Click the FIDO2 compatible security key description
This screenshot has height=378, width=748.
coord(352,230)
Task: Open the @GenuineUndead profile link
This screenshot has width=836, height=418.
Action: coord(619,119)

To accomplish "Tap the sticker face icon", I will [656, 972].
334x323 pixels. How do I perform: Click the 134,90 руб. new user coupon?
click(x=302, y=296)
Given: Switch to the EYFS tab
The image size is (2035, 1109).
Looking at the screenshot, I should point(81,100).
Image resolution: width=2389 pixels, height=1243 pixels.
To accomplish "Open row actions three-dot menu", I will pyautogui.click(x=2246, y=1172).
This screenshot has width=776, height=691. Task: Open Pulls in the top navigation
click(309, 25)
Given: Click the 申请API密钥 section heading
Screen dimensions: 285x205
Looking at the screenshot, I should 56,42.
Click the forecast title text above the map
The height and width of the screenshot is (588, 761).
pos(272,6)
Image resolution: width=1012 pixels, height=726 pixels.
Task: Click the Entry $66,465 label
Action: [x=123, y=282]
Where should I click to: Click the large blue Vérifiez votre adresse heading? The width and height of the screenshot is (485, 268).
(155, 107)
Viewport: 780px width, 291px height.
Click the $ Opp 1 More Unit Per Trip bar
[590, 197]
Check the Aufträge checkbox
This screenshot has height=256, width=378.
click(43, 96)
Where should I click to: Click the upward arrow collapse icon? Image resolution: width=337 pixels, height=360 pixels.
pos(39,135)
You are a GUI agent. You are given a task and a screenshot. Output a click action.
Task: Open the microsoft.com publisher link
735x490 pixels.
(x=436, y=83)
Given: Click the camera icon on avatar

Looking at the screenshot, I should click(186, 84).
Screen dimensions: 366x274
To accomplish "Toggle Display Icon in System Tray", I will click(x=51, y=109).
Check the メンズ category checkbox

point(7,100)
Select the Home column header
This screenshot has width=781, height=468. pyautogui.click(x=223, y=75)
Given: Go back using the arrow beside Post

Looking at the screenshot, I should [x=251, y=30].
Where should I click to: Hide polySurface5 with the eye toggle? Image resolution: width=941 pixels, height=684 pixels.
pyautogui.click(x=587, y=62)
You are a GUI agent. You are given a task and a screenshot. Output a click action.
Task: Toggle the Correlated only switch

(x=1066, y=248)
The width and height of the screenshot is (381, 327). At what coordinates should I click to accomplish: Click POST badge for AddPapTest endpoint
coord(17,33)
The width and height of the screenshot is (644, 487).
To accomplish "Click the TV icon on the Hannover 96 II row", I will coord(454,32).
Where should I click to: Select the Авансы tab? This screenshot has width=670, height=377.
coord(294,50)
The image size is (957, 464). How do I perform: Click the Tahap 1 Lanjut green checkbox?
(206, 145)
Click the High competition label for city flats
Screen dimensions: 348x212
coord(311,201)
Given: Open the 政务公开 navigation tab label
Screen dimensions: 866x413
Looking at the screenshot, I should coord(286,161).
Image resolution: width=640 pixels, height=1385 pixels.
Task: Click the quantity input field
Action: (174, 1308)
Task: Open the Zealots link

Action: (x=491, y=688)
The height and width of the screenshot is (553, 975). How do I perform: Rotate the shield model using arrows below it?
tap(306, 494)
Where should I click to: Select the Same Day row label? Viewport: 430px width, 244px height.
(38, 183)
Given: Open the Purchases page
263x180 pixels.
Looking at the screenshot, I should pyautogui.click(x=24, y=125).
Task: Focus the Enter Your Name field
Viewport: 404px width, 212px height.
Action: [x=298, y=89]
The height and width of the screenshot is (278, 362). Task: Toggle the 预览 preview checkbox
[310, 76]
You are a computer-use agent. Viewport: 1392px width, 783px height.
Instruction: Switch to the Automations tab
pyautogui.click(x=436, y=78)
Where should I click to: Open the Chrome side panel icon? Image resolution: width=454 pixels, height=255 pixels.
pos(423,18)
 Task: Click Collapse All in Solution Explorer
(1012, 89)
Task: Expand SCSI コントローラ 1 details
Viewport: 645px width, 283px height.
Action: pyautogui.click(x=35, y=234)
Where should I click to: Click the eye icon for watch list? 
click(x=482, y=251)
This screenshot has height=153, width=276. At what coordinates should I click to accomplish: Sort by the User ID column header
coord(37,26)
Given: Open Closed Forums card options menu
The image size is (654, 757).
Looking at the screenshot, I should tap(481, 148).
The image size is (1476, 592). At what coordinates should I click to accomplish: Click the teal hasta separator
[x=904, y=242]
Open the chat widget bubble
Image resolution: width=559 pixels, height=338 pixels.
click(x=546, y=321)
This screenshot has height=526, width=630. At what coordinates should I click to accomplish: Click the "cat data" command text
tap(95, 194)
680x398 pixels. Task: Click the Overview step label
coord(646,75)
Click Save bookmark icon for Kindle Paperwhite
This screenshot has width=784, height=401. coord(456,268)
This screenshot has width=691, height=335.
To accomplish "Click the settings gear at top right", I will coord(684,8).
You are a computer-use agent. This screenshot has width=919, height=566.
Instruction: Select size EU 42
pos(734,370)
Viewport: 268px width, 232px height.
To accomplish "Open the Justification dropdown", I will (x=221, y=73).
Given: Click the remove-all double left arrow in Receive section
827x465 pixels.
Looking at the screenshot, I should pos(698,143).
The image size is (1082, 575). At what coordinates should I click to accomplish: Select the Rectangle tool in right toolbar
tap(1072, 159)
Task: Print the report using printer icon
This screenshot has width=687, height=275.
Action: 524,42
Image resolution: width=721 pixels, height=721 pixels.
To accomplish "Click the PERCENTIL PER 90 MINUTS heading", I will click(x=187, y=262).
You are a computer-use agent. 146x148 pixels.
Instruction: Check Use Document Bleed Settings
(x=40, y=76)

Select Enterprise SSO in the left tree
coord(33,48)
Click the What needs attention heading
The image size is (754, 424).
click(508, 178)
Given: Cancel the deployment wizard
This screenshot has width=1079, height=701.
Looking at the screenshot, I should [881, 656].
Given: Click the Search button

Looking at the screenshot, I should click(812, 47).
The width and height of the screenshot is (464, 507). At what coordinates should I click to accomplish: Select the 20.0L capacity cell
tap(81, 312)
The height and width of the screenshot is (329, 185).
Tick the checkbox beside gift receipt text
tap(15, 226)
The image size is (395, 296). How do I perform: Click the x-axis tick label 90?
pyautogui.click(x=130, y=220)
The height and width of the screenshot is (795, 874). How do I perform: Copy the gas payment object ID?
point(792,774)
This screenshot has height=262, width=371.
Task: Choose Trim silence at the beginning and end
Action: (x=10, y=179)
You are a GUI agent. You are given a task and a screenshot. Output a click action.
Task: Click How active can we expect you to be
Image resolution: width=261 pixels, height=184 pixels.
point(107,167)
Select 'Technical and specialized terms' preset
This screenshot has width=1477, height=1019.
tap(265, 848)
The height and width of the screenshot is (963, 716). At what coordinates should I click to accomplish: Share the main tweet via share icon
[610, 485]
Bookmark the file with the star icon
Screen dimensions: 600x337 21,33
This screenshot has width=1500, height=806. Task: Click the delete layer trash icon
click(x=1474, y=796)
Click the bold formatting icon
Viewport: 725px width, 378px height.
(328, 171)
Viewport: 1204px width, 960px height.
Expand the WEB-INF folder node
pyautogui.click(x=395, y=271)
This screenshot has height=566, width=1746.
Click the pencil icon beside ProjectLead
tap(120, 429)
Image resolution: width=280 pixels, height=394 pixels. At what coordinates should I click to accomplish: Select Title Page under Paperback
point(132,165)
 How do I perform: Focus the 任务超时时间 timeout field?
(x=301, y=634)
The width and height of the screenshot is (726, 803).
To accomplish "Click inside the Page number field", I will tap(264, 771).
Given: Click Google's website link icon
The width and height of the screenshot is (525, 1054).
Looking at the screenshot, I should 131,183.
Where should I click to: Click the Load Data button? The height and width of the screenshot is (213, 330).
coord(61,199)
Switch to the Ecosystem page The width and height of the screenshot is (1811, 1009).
::::
* **SET EXERCISE**
List each line in the entries above that contains the word "left".

* **EXERCISE ANSWER**
Given: Click the remove-all double left arrow in Receive section
Select Enterprise SSO in the left tree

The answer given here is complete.